Deciding whether or not to apply digitisation to a business is probably one of the hardest things to do. If a company is successful, why change? It’s all about ‘new’ versus ‘tried and true’. And this can be overwhelming, but I think we will see how important it is for the future of any business.
Why is there hesitation in moving to digital?
Continuing to use a legacy system does not mean that the company wishes to fail. There are many considerations to make, and if it isn’t broken, why try to fix it?
But if it isn’t broken now, it will be in the future, and how soon is difficult to predict. Hesitation is understandable, as business leaders can be engulfed by panic when thinking about transforming their mission-critical systems. Security, costs, loss of business and other unknowns come into the picture.
Legacy systems cannot keep pace with the newer digital business tools. Figuratively speaking, using duck tape and wd40 to keep an old system going is merely extending the inevitable, and does not generate much appreciation from IT staff.
Transformation is not about handing out new applications for departments to use, it is about changing the business culture, and that is one of the main reasons for hesitating. Business leaders do not like failure, and if a sound strategy is not in place, the failure could be catastrophic. Digital transformation only provides the possibility of moving forward, it is not the panacea, therefore plans and strategies have to be prepared in advance.
Digital transformation is a long term process, hardly a sprint, more of a marathon. I think the most important aspect of any strategy is the staff. They have ‘special’ knowledge about how their working world works, they know the problems and how to get around them. They are crucial to the business and must be involved from the very beginning.
However, the first thing to establish is the transformation director, someone with enough knowledge and clout to drive the change forward and be supported by the executive branch. They must be able to communicate with all the siloed departments effectively, while listening for suggestions. Perhaps several members of staff have been advocating change, and have seen the advantages of it, for them and for the business. Once the director has been appointed, a support team should be built around him/her to strengthen the planning stages.
An implementation plan will let everyone know what needs to be changed and when it will happen. Every part of each project in the plan, including sub-projects, should have clear objectives, scope, timeframes and budgets.
A Project Management Office should be set up to manage all parties involved, and to adapt to changes to keep the project on track. Department heads should be involved, and must have the ability to inspire and motivate their teams to make changes happen.
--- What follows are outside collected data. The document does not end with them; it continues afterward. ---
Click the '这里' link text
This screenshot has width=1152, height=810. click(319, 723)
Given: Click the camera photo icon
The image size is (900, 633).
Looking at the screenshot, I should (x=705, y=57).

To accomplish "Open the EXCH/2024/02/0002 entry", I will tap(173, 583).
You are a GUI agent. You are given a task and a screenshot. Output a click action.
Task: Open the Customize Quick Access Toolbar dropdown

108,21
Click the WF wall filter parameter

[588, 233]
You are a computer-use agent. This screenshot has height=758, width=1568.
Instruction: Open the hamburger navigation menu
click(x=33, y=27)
It’s pretty unrealistic to assume that the transformation team will be able to handle all aspects of the project, and it is usually necessary to employ external consultants to assist. That combination of expertise will allow the company to reach their target operating model. A completely integrated approach must be used to avoid departmental clashes and misplacing of data.
‘He who hesitates is lost’. No, I can’t really invoke idioms to deal with a situation this serious.
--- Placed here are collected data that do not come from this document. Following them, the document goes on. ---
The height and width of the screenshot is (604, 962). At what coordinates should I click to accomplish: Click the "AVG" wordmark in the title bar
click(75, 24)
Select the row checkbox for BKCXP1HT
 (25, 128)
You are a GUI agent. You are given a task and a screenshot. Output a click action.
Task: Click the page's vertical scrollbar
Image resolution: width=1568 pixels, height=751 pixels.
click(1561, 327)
One of the reasons for not moving forward is the potential for negative consequences. Here is a list of possible risks.
Disharmony in the workplace
Wrong tools for the job
Unreal expectations about improvement
Security of data
My neighbor’s son, who is 18, often chats to me about technology, and he offered up this quite remarkable insight – he said that he and his peers are probably the last age group to be able to switch back and forth between digital technology and analogue. Anyone younger than he will be totally reliant on digital. Smartphones, smartwatches and tablets are the main sources of entertainment, communication and games, all of which are heavily sponsored by advertising.
If a company is 20 years old, and has been operating the same hardware and software for that time, it is not going to have the same advantages as one that is fully digital. It may be a recognized leader in a particular field, but unless it adapts to modern life it will soon become unproductive and fall by the wayside, as competitors ramp up their marketing and social media presence.
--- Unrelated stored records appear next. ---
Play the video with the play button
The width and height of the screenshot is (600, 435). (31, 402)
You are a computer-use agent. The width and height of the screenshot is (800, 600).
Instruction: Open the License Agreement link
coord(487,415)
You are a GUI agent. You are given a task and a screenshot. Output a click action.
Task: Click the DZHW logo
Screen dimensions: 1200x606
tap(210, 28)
The benefits of digital transformation are numerous, but I will list what I think are the three biggest.
It makes a business more competitive
More engagement from employees
Better customer service
Digital transformation is not an option anymore. Companies must stay at the top of their game, and that means using the full power of the internet and cloud services. A reduction in mistakes connected to business planning and workflow will make a big difference. Careful planning will reduce any problems with integration, and will keep employees tuned in and engaged.
If security is an area of concern, then there are hybrid cloud solutions where a company can maintain its critical data outside the public cloud, but businesses must be aware that they are singularly responsible for data breaches. Just because a cloud provider says that their security is top notch, it’s not good practice to simply accept that fact.
Remember, though, that if a company has internal problems before deciding to switch, it will probably affect the transformation in a bad way. Identify the internal and customer pain points, correct them, then prepare for transformation. If it all goes to plan, a nod to Mercury, the Greek god of commerce, wouldn’t go amiss.